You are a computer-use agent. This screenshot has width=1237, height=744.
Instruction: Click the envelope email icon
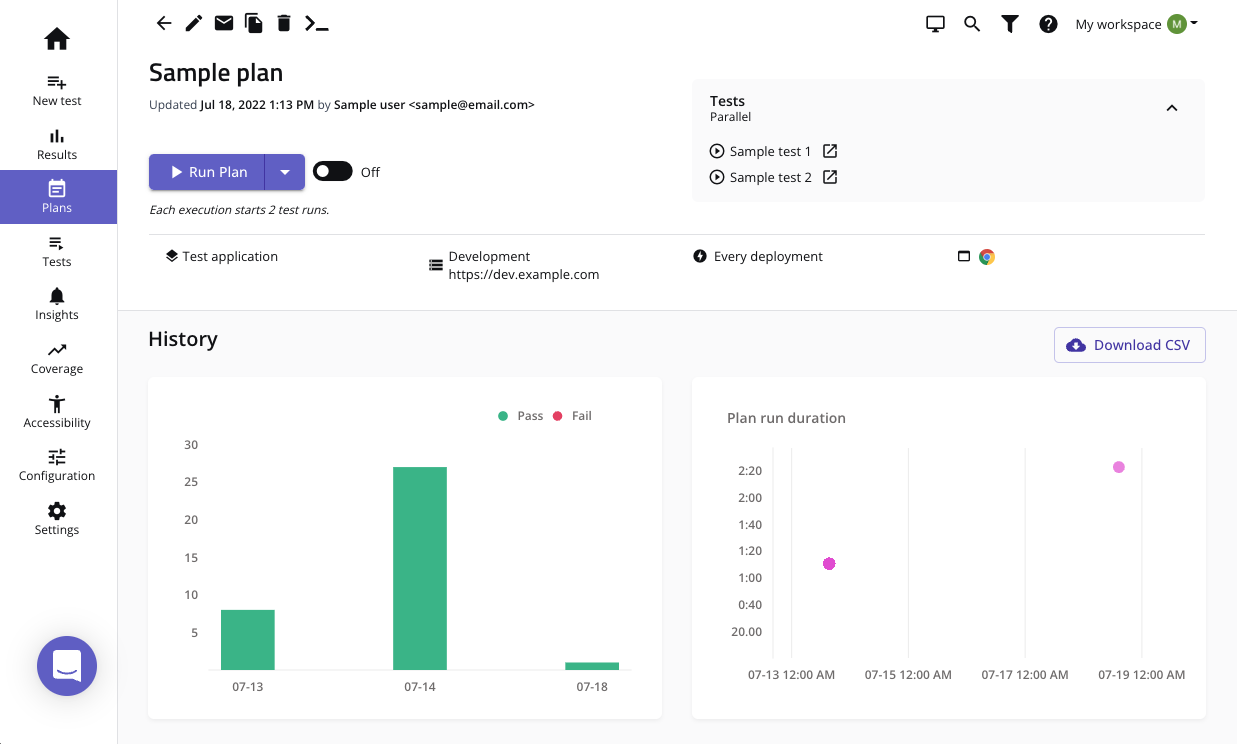coord(224,23)
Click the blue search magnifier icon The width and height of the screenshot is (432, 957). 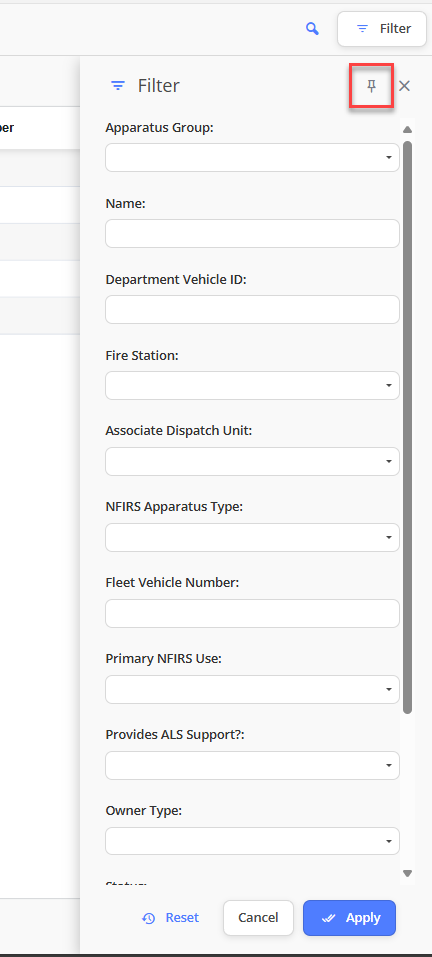[x=312, y=29]
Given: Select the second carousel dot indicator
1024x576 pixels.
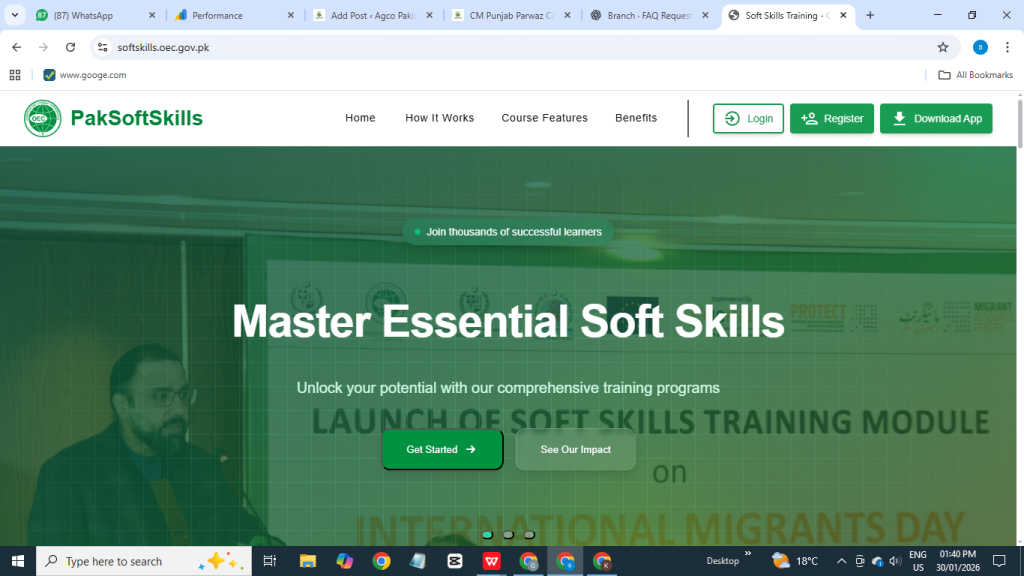Looking at the screenshot, I should [507, 535].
◇ ◇ ◇ ◇ ◇
_What to do_. Beginning with the line that contains "Given: Select the", repeat every remaining line of the data exactly, the last line included, and omit pictures.

_Solution below_.
Given: Select the second carousel dot indicator
1024x576 pixels.
Looking at the screenshot, I should [507, 535].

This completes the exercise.